If only something would happen, he thought. Almost anything. He wouldn't be picky. He turned onto his side and pulled the pillow over his head. But he had to watch that he didn't fool himself. He'd had something he believed in before. Maybe he could resurrect that.
As long as he didn't fool himself. That was the main thing. (44-5)
Sean:
"Should I go away for a while, you think?" he asked.
"What for?"
"I don't know. Sort things out."
"I didn't think things were that bad."
"It's not that things are so horrible. It's that I feel I'm in over my head, like I'm not controlling anything between us. It's all her. Sometimes I feel that her goal is to get me to love her, so that she will have all the power. And the hell of it is, Doug, that I'm powerless against her. I don't want to fall so hard that I won't have any choices left if she betrays me ..."

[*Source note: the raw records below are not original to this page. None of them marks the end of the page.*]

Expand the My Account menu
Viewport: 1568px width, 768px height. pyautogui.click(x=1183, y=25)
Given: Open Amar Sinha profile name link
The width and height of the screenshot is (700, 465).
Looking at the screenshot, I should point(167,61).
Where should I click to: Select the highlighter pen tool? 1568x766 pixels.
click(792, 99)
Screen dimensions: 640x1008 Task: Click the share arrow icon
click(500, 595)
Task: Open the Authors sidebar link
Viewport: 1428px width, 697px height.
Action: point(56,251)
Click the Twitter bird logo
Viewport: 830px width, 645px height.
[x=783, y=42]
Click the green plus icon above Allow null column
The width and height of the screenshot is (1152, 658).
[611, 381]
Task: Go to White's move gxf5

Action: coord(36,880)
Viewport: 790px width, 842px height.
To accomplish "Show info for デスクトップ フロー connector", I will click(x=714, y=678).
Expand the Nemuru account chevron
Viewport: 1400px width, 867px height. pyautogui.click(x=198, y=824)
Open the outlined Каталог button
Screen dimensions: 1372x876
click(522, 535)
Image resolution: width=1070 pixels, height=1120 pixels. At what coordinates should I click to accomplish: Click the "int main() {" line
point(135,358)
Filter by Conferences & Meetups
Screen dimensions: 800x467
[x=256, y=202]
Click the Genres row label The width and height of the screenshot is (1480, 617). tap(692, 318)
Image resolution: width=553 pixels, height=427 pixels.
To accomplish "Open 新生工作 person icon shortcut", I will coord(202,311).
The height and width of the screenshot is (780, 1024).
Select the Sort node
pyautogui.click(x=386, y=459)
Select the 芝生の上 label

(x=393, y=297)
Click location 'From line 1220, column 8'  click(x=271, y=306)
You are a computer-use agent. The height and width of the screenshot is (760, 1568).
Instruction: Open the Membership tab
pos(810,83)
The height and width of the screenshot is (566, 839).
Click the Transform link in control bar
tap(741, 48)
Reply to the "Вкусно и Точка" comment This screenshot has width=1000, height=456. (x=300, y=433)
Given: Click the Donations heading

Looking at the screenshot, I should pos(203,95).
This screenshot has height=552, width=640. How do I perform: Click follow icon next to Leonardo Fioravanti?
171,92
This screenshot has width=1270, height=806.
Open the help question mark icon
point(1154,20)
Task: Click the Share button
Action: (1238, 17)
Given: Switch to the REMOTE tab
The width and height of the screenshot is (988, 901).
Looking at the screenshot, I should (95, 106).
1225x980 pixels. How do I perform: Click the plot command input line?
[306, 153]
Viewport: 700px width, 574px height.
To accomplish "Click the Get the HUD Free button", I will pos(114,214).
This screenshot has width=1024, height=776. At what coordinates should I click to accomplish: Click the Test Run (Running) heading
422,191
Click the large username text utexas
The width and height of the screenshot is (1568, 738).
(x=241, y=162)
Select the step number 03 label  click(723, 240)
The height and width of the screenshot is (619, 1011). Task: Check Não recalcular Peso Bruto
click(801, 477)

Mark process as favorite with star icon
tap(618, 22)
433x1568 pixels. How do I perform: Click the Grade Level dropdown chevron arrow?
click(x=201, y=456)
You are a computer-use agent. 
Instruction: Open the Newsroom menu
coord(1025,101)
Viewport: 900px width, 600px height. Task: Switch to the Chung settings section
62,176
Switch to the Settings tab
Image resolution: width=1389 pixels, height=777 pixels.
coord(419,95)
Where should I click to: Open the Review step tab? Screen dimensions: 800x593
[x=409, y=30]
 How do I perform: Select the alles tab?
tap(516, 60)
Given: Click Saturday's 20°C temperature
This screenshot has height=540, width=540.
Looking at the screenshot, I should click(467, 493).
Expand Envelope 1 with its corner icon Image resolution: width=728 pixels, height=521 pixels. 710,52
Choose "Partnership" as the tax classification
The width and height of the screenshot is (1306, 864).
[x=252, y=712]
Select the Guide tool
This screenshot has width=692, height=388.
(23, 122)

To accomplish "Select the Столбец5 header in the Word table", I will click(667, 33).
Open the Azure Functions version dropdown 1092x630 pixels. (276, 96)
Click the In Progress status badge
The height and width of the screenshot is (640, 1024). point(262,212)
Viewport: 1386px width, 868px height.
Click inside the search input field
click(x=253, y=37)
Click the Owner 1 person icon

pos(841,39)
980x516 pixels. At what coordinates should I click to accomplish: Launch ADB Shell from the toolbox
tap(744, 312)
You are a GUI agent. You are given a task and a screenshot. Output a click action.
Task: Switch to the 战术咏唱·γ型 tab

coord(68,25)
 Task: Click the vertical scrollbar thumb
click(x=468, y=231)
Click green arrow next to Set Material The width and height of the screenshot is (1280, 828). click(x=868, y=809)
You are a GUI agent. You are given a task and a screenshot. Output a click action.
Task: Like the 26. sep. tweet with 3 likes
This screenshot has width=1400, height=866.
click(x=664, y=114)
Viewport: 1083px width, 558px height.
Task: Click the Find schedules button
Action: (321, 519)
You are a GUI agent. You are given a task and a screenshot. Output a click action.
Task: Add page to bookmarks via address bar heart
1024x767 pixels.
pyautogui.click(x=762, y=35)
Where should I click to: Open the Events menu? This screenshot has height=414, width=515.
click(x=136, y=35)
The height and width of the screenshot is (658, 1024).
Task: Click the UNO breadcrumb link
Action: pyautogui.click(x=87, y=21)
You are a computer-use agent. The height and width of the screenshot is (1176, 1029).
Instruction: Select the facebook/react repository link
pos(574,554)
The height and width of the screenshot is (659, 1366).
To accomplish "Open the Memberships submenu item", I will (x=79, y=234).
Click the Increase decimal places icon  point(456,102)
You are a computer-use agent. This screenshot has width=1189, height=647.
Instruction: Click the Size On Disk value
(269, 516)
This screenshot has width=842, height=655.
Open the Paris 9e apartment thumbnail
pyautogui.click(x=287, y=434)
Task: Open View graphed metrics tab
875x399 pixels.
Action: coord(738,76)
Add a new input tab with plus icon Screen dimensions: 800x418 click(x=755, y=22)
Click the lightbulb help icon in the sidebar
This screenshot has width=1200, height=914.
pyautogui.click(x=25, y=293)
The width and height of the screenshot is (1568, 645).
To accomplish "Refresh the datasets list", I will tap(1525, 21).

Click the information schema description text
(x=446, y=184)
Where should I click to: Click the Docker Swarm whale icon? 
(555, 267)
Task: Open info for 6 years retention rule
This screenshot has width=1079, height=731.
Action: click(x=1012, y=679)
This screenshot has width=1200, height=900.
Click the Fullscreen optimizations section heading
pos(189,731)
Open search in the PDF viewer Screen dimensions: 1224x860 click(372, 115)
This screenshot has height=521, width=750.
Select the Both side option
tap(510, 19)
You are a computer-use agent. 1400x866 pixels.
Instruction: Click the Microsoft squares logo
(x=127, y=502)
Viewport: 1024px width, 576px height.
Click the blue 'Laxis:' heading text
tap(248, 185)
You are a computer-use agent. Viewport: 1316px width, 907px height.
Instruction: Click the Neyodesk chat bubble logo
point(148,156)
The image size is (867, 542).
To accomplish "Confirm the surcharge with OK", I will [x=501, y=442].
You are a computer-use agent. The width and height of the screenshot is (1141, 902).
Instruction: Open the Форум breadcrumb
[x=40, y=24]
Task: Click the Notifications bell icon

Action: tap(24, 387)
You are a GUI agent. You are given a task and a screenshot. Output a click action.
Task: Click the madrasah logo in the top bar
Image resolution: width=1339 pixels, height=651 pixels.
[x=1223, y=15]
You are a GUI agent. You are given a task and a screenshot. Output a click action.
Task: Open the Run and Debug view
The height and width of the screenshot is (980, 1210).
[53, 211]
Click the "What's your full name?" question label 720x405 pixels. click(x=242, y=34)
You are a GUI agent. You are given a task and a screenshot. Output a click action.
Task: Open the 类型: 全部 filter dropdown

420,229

"What do you mean by that?"
"I mean that if I fall as hard as she wants me to, then I wouldn't be able to live without her, and I mean that literally." (58)
Doug:
"You're blocking yourself off from me and everybody and everything, just because of some stupid intellectual idea you have that nothing affects anything else. That's not true. I affect you, and you know that. You're just not letting anything near you. This galloping unfaith, as you call it, guarantees that your life is empty and will stay empty."
She quieted down. "I'd like to force you, Doug, to let yourself feel something."
"I do feel things," he said feebly.
"Name something that really touches you then."